The Raman spectra of taseqite have features characteristic of other representatives of the eudialyte group. The most complex structure is observed in the range of 100–1200 cm−1. Pronounced peaks are observed at 127 cm−1 (this peak is also present in the spectra of eudialyte and golyshevite) and 190 cm−1; bands at close (but somewhat higher) frequencies were observed in the Raman spectra of eudialyte, manganoeudialyte, golyshevite, ferrokentbrooksite, and aqualite (at 205–207 cm−1) and in the spectra of georgbarsanovite and raslakite (at 213–217 cm−1). Thus, it is reasonable to suggest that the bands at 127 and 190 cm−1 are due to Na–O and Sr–O stretching vibrations, respectively. A superposition of bands of different widths is observed for taseqite in the range of 250–350 cm−1; the intensities of these bands depend strongly on the orientation of the plane of polarization. The band at 270 cm−1 is comparable with that of the band at 272 cm−1, which manifests itself as a peak in the spectrum of aqualite and as a shoulder in the georgbarsanovite spectrum; however, it is absent in the spectra of the other members of the eudialyte group. Other strong bands are observed at 285 and 310–326 cm−1 (the latter group can be put into correspondence with the strong peak observed in the golyshevite and georgbarsanovite spectra). All these bands, having a preferred polarization along the c axis, are most likely due to the out-of-plane bending vibrations of silicon‒oxygen rings. The weaker band at 387 cm−1 coincides with wide peaks in the oneillite and eudialyte spectra, it is observed as a weak peak in the georgbarsanovite spectrum.

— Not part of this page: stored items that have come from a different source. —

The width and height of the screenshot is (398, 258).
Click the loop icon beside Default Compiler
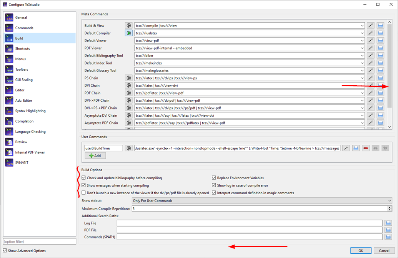(x=129, y=33)
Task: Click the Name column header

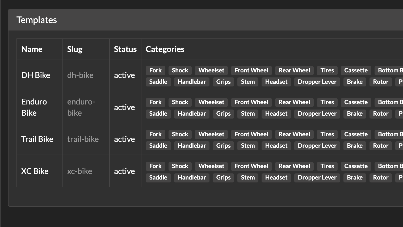Action: [x=32, y=49]
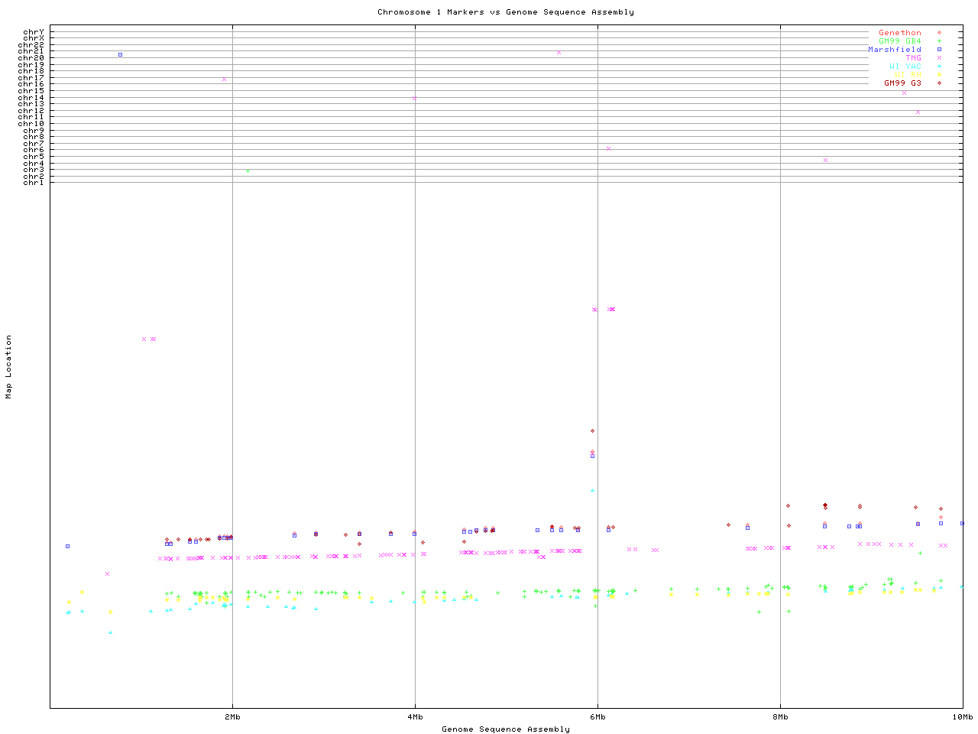The height and width of the screenshot is (734, 978).
Task: Click the magenta TNG cross legend symbol
Action: click(939, 58)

In the range of 530–590 cm−1, there is a strong band of complex shape, peaking at 560 cm−1 and having shoulders at 527 and 540 cm−1. The band at 560 cm−1 was interpreted as a manifestation of the vibrations of (SiO3)n rings, although the vibrations of Zr–O and Fe–O bonds can also be involved.
The characteristic peak at 605 cm−1 is comparable with the maximum at 612 cm−1 in the Raman spectrum of golyshevite. The wide peak in the vicinity of 700 cm−1 can be compared with that observed at 700–710 cm−1 in the spectra of almost all EGMs, except for aqualite. The absorption peak at 740 cm−1 is typical of many minerals, including oneillite and eudialyte; it is shifted in the spectra of golyshevite (747 cm−1) and georgbarsanovite (751 cm−1). The similar band in the IR spectra of EGMs is due to the bending vibrations of silicon‒oxygen rings, in which electric dipole moment oscillates mainly along the c axis [1]. This is confirmed by the preferred polarization of the Raman band at 740 cm−1 in the direction perpendicular to the c axis.

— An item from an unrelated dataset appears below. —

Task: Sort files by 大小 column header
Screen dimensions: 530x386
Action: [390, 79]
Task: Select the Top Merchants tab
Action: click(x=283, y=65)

The frequency range 900–1150 cm−1, corresponds to the Si–O stretching vibrations. The Raman spectrum of taseqite contains a complex band at 930 cm−1 with a shoulder at 900 cm−1 in this range. The bands in the ranges of 1000–1030 and 1070–1130 cm−1, which are due to the vibrations of silicon‒oxygen rings, are assigned to the stretching vibrations of apical Si–O bonds and Si–O–Si bridges, respectively. The region of O–H stretching vibrations contains a weak peak of complex shape at 3632 cm−1, with shoulders at 3660 and 3670 cm−1, and a wide band in the range of 3400–3550 cm−1, which is due to the water molecules forming relatively strong hydrogen bonds.[5]